## Data under study

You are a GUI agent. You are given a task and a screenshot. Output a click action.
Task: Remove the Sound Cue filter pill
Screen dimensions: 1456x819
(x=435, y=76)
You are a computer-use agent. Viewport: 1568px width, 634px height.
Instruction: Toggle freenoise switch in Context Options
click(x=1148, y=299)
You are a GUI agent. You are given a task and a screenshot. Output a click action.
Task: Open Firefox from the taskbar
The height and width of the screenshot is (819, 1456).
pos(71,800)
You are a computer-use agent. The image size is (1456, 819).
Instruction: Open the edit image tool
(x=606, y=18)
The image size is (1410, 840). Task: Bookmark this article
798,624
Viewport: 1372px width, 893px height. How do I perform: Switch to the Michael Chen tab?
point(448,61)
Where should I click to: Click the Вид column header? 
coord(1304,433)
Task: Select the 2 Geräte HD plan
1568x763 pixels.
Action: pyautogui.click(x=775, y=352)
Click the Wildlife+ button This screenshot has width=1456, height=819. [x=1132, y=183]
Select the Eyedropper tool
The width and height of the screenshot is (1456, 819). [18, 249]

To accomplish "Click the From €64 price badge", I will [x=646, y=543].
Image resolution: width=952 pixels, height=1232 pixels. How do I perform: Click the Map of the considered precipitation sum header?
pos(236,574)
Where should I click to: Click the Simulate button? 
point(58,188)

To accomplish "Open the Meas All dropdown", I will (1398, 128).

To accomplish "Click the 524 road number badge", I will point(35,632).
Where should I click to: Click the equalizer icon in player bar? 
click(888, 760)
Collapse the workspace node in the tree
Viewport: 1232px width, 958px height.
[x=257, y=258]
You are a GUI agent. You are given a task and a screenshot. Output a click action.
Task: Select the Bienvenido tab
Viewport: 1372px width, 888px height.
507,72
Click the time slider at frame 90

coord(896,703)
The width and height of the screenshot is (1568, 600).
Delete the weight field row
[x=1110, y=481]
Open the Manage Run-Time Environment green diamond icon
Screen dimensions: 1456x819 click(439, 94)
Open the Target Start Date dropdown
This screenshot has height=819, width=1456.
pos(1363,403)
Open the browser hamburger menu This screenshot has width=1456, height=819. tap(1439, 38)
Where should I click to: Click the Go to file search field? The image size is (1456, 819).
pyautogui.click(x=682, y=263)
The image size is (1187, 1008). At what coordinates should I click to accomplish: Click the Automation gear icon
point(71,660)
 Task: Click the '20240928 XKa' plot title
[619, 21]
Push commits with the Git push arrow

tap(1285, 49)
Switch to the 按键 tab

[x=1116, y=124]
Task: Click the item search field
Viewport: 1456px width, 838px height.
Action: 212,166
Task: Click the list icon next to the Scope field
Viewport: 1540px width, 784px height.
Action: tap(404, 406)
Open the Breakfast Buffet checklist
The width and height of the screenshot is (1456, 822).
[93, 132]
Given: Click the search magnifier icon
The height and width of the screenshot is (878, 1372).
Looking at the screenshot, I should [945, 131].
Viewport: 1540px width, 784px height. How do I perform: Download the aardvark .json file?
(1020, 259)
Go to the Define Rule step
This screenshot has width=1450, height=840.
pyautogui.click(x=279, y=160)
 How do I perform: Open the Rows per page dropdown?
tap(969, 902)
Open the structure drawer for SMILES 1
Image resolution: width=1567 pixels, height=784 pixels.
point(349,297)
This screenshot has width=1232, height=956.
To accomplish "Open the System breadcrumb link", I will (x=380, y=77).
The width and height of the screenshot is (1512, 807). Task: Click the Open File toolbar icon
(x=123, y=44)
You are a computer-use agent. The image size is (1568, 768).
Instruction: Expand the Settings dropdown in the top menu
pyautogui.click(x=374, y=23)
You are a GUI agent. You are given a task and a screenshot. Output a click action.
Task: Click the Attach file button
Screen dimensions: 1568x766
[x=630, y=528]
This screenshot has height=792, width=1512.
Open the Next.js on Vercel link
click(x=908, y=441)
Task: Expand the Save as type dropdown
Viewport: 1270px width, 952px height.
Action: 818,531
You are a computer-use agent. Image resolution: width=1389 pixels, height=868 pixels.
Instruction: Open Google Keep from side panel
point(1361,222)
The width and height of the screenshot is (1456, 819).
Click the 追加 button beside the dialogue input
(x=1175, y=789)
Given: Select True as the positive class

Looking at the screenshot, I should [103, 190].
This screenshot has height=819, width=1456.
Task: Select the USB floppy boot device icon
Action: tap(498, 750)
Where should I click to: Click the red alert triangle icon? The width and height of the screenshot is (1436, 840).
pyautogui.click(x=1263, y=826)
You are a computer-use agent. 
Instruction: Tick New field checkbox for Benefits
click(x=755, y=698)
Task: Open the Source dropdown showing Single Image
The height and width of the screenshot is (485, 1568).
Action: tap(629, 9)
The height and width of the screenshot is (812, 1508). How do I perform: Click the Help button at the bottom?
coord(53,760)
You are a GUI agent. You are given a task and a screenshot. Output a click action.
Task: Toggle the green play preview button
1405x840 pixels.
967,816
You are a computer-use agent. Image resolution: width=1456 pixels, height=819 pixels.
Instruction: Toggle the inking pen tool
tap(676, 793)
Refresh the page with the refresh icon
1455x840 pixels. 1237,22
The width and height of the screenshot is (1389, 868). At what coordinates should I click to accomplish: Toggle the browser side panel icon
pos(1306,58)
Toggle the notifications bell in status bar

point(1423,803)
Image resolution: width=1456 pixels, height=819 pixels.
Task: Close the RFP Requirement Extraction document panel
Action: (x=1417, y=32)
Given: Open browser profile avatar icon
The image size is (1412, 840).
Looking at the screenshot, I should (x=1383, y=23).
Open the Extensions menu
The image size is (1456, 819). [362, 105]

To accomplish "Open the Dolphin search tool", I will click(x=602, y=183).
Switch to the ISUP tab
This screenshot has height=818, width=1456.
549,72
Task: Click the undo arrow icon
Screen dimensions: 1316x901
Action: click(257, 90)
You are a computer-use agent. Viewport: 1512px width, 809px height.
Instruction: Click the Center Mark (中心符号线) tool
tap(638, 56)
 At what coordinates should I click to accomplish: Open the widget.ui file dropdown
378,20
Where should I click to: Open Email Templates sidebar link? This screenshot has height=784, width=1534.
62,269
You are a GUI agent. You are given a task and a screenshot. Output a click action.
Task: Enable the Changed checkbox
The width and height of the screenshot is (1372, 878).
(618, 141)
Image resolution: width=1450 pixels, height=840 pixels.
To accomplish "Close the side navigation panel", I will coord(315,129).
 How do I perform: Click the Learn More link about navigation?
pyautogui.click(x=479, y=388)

## Brief
Scan the records above and show every line in which the word "badge" occurs.

## Reply to the task
To accomplish "Click the From €64 price badge", I will [x=646, y=543].
To accomplish "Click the 524 road number badge", I will point(35,632).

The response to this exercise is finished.